- _AUFGABE A_: Nenne alle Vorschriften, die Jürg Müller im Interview über Vorschriften in der Schweiz sofort abschaffen würde.
- _AUFGABE B_: Fasse im Interview über Vorschriften in der Schweiz den Absatz, der mit „Es nimmt viel Raum ein im Leben“ beginnt, als Liste zusammen.
- _AUFGABE C_: Greife das Interview über Vorschriften in der Schweiz dort auf, wo es aufhört, und führe es weiter.

- _ÜBUNGSTEXT_:
--*--
Peter Burkhardt: Herr Müller, als Liberaler müssen Sie durstig nach Freiheit sein. Waren Sie das schon in Ihrer Jugend?

Jürg Müller: Eher unternehmerisch als freiheitsdürstend. Als ich 16 Jahre alt war, gründete ich mit zwei Kollegen ein kleines Partyunternehmen. Wir kauften eine Nebelmaschine und eine Lichtanlage, organisierten Partys, vermieteten unser Equipment und traten als DJs auf. Ich war damals eher apolitisch. Zum Liberalen wurde ich erst später, während des Volkswirtschaftsstudiums.

Viele Liberale klagen über eine zunehmende Vorschriftenwut in der Schweiz. Sie auch?

Ja. Es gibt eindeutig immer mehr Regeln. Wir haben das erst kürzlich in einer Studie aufgezeigt. Gleichzeitig wachsen die Staatsausgaben und der Stellenbestand im öffentlichen Sektor überdurchschnittlich. Die Politik baut ihre Zuständigkeiten laufend aus, ebenso ihren Einfluss, zum Beispiel durch Subventionen.

Für einen Liberalen ein Graus.

Was mir Sorgen macht: Selbst im internationalen Vergleich hat die Schweiz mittlerweile eine hohe Regulierungsdichte.

Welche Nachteile hat das für die Menschen und die Unternehmen?

Es nimmt viel Raum ein im Leben, die Regeln zu befolgen. Und sie werden dem Einzelfall oft nicht gerecht. Das fördert eine «Dienst nach Vorschrift»-Kultur, und es wird weniger selber nachgedacht. Übrigens gibt es diese Bürokratisierung nicht nur beim Staat, sondern auch bei grossen Unternehmen. Es gibt ein schönes Zitat von Winston Churchill: Wenn man zehntausend Vorschriften erlässt, zerstört man jeden Respekt vor dem Gesetz. Und das ist genau das Problem.

Sind Sie ein Libertärer und grundsätzlich gegen Regeln?

Überhaupt nicht. Es ist logisch, dass es in einem Staat Regeln braucht. Die Frage ist, welche und wie viele.

Wenn Sie drei Vorschriften sofort abschaffen könnten: Welche wären es?

Als Erstes fällt mir die rigide Zeiterfassung am Arbeitsplatz ein. Das ist in Zeiten flexiblen Arbeitens nicht mehr zeitgemäss. Es wäre sinnvoller, auf eine Jahres- oder eine Vertrauensarbeitszeit zu wechseln. Als Zweites sollte die Strafbarkeit des Drogenkonsums abgeschafft werden. Den Konsum zu kriminalisieren, schafft schlicht mehr Probleme, als es löst. Als Drittes gibt es im Datenschutz Vorschriften, die ein löbliches Ziel haben, aber wenig bringen und mühsam sind. Wir erleben es tagtäglich beim Wegklicken der Datenschutzerklärungen.

Jürg Müller, Direktor von Avenir Suisse

Jürg Müller, Direktor von Avenir Suisse. (KEYSTONE/Gaëtan Bally)

Was halten Sie von der Forderung, dass pro neue Vorschrift zwingend eine alte abgeschafft werden müsste?
--*--
- _DATENAUSZUG_:

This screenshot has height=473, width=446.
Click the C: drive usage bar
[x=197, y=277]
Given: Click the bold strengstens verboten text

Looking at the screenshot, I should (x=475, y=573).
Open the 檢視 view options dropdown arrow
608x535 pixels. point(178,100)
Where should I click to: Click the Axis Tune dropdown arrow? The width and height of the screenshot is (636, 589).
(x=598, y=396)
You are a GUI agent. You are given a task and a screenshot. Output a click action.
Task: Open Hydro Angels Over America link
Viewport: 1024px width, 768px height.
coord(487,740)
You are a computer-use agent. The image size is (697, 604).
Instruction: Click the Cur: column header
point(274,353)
--*--
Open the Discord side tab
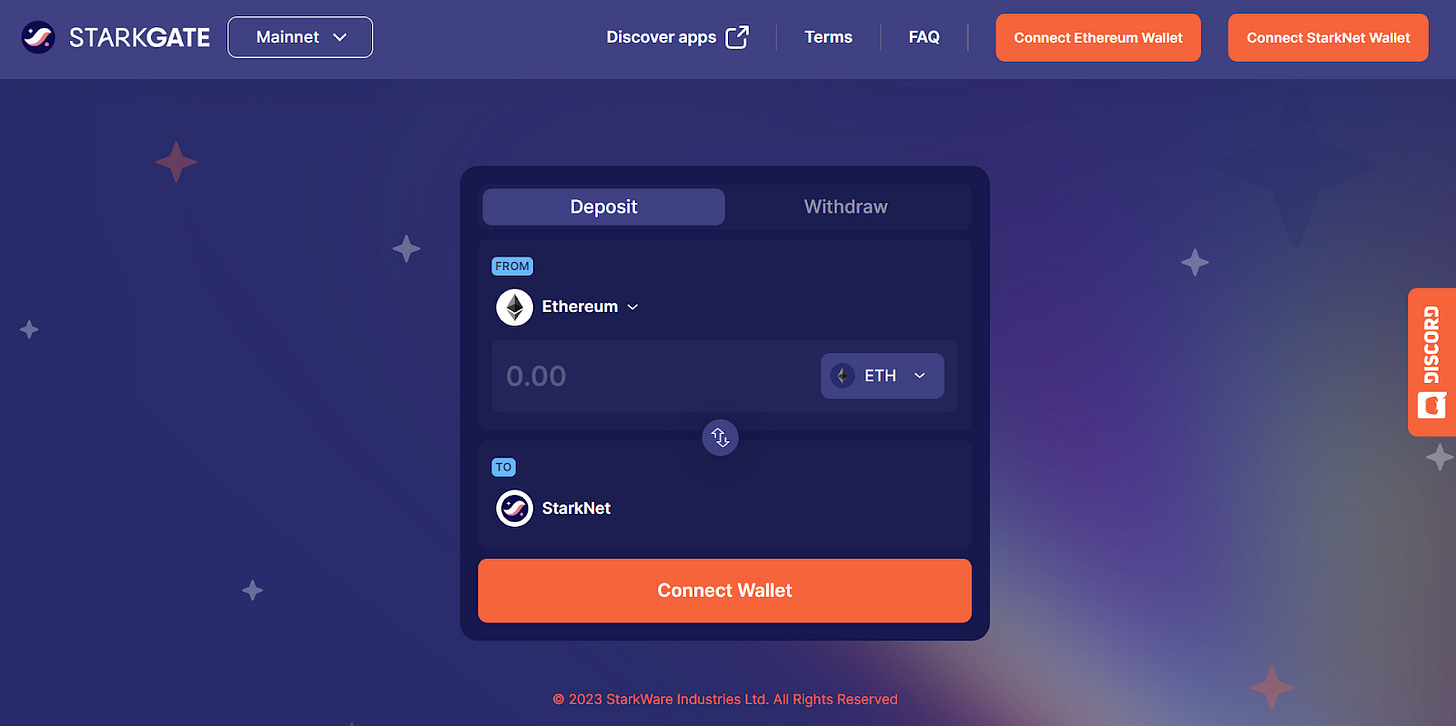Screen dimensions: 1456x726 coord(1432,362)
--*--
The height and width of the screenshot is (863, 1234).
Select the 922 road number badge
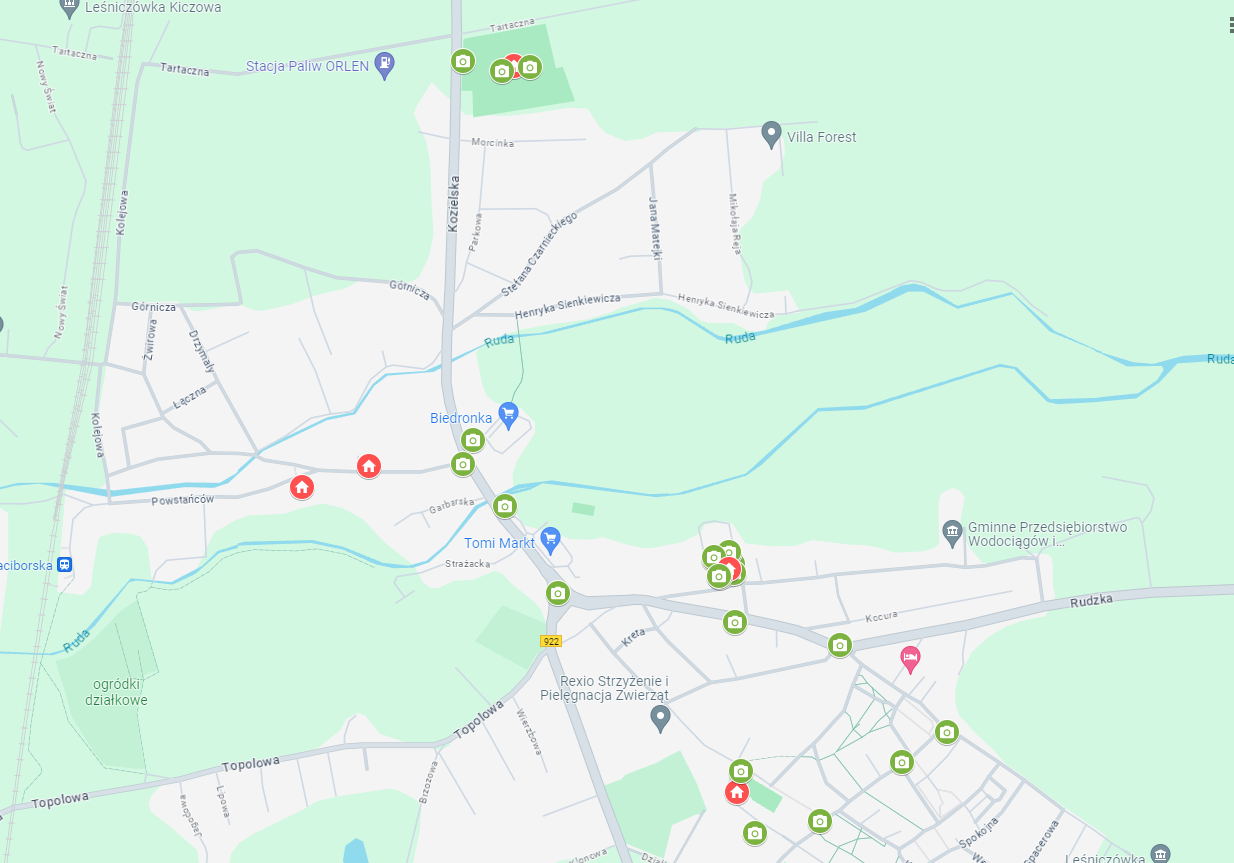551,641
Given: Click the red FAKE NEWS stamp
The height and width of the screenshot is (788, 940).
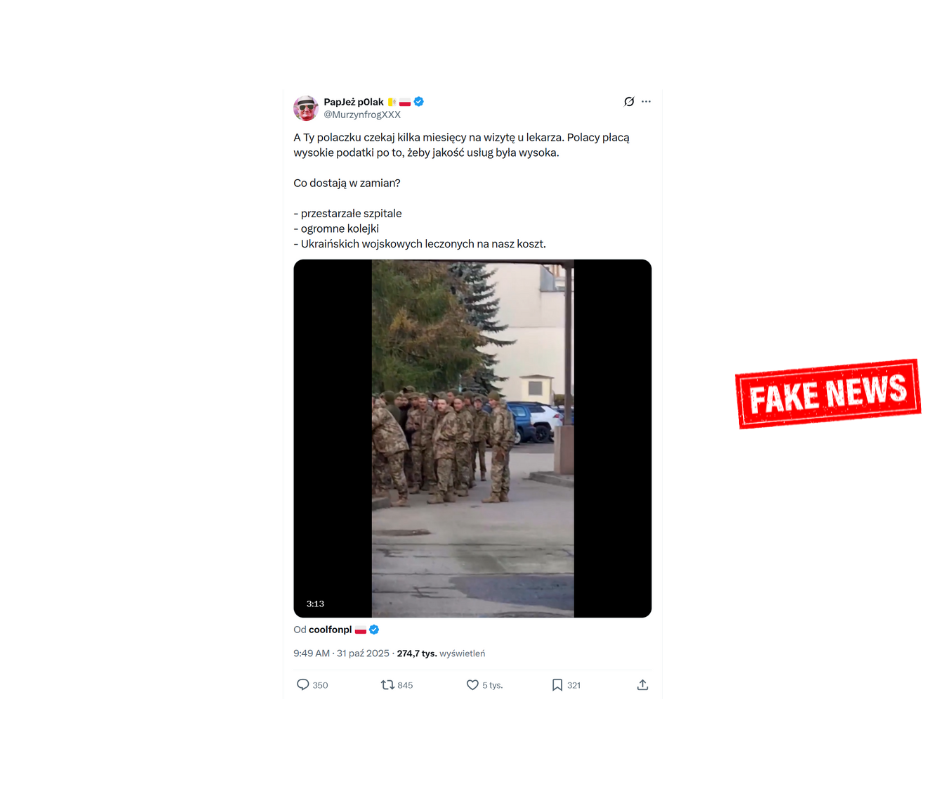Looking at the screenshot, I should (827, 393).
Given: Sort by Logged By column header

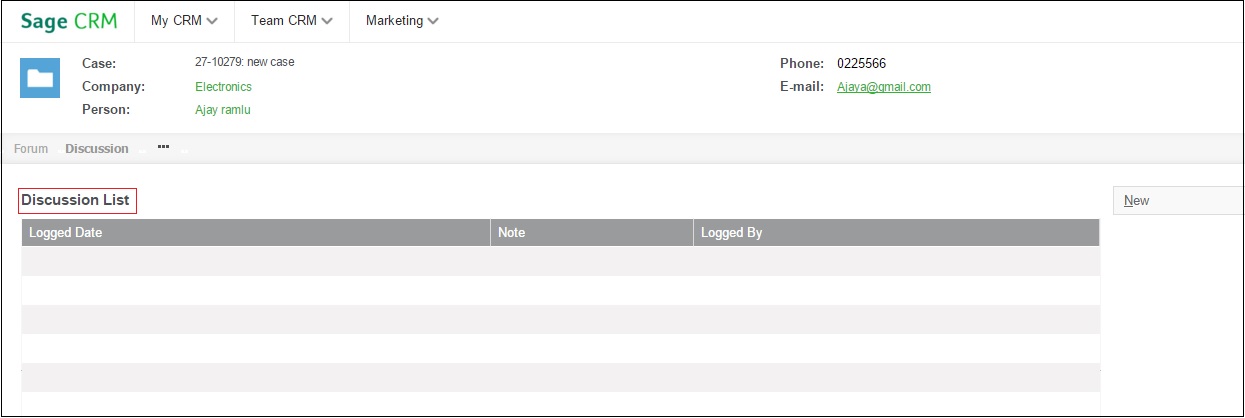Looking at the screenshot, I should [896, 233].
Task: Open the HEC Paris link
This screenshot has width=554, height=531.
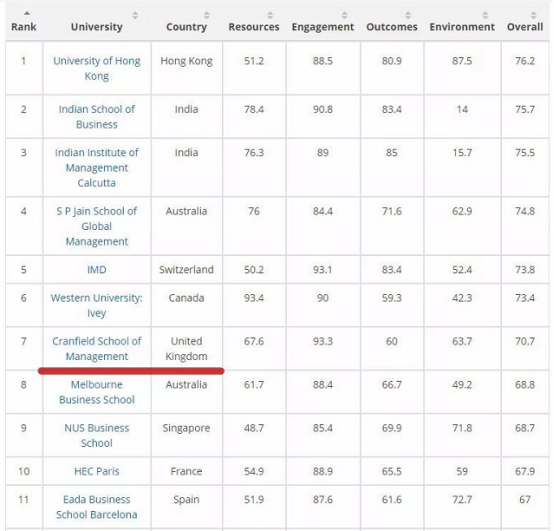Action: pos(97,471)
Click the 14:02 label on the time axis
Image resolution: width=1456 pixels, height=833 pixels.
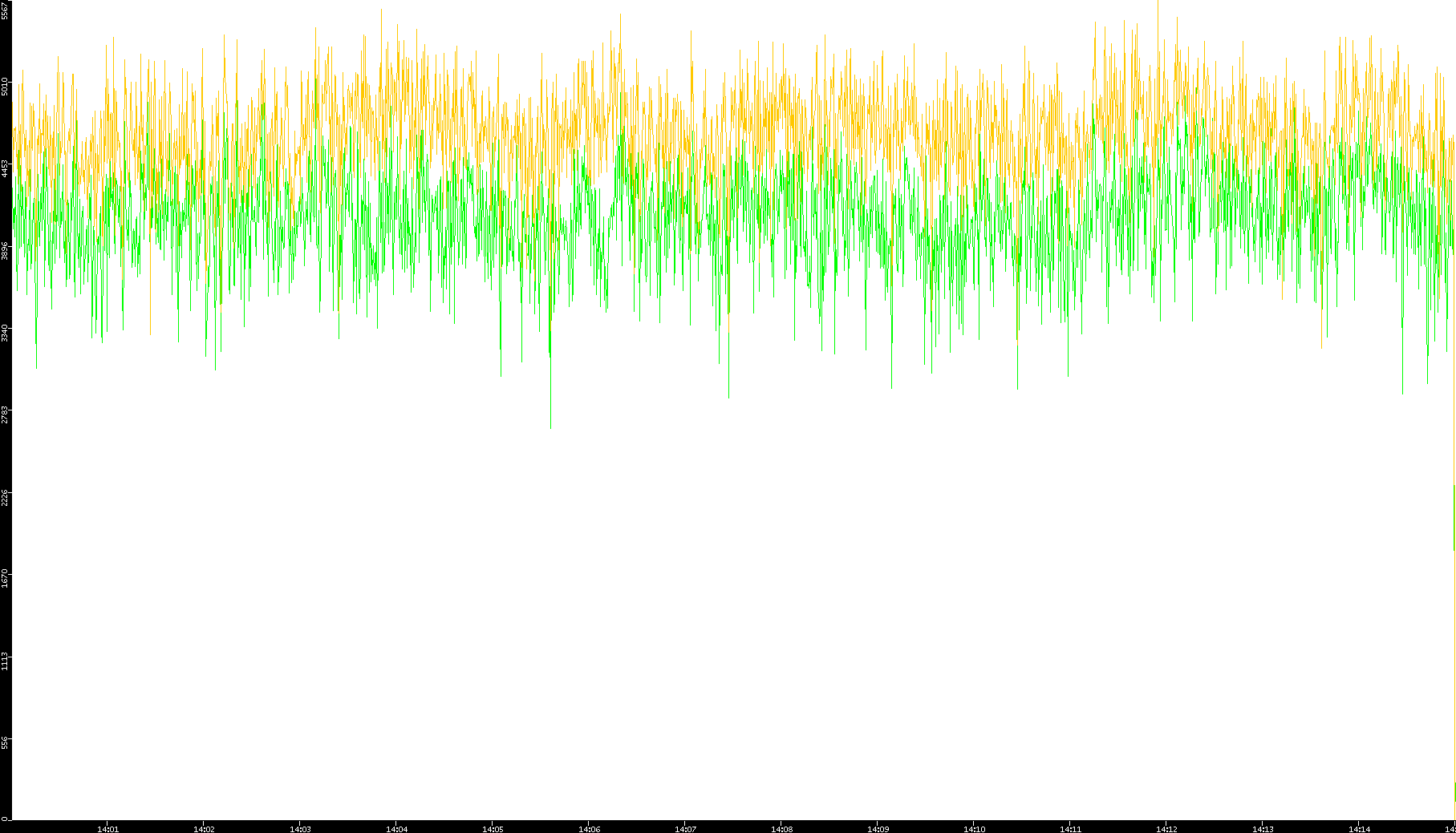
--*--
- _LÖSUNG A_:
1. die rigide Zeiterfassung am Arbeitsplatz
2. die Strafbarkeit des Drogenkonsums
3. Vorschriften im Datenschutz, die ein löbliches Ziel haben, aber wenig bringen und mühsam sind

- _LÖSUNG B_:
- Das Befolgen der Regeln nimmt viel Raum im Leben ein.
- Regeln werden dem Einzelfall oft nicht gerecht.
- Das fördert eine «Dienst nach Vorschrift»-Kultur, und es wird weniger selber nachgedacht.
- Bürokratisierung gibt es nicht nur beim Staat, sondern auch bei grossen Unternehmen.
- Nach einem Zitat von Winston Churchill zerstört man jeden Respekt vor dem Gesetz, wenn man zehntausend Vorschriften erlässt. Genau das ist das Problem.

- _LÖSUNG C_:
Das ist auf den ersten Blick attraktiv, hat aber auch Nachteile. Mehrere Länder haben das bereits eingeführt, zum Beispiel Deutschland, Frankreich, Grossbritannien, Kanada und auch die Europäische Union. Allerdings ist die Wirkung umstritten und der Erfolg durchzogen. Darum hat Grossbritannien diese Form der Regulierungsbremse wieder abgeschafft.

Was dann?

Als Alternative schlagen wir eine «Löschwoche» vor: Das Parlament würde während einer bestimmten Woche pro Jahr nicht über zusätzliche Vorschriften reden, sondern nur darüber, welche überholten oder zu teuren Gesetze ersatzlos gestrichen werden können. Etwas Ähnliches machte Grossbritannien 2011 bis 2014.

Mit welchem Ergebnis?

Über 3000 Vorschriften wurden gelöscht oder nachgebessert. Für die Unternehmen brachte das jährliche Einsparungen von 1,2 Milliarden britischen Pfund.

Welches Land ist für Sie vorbildlich im Sinn einer möglichst liberalen Gesellschaftsordnung?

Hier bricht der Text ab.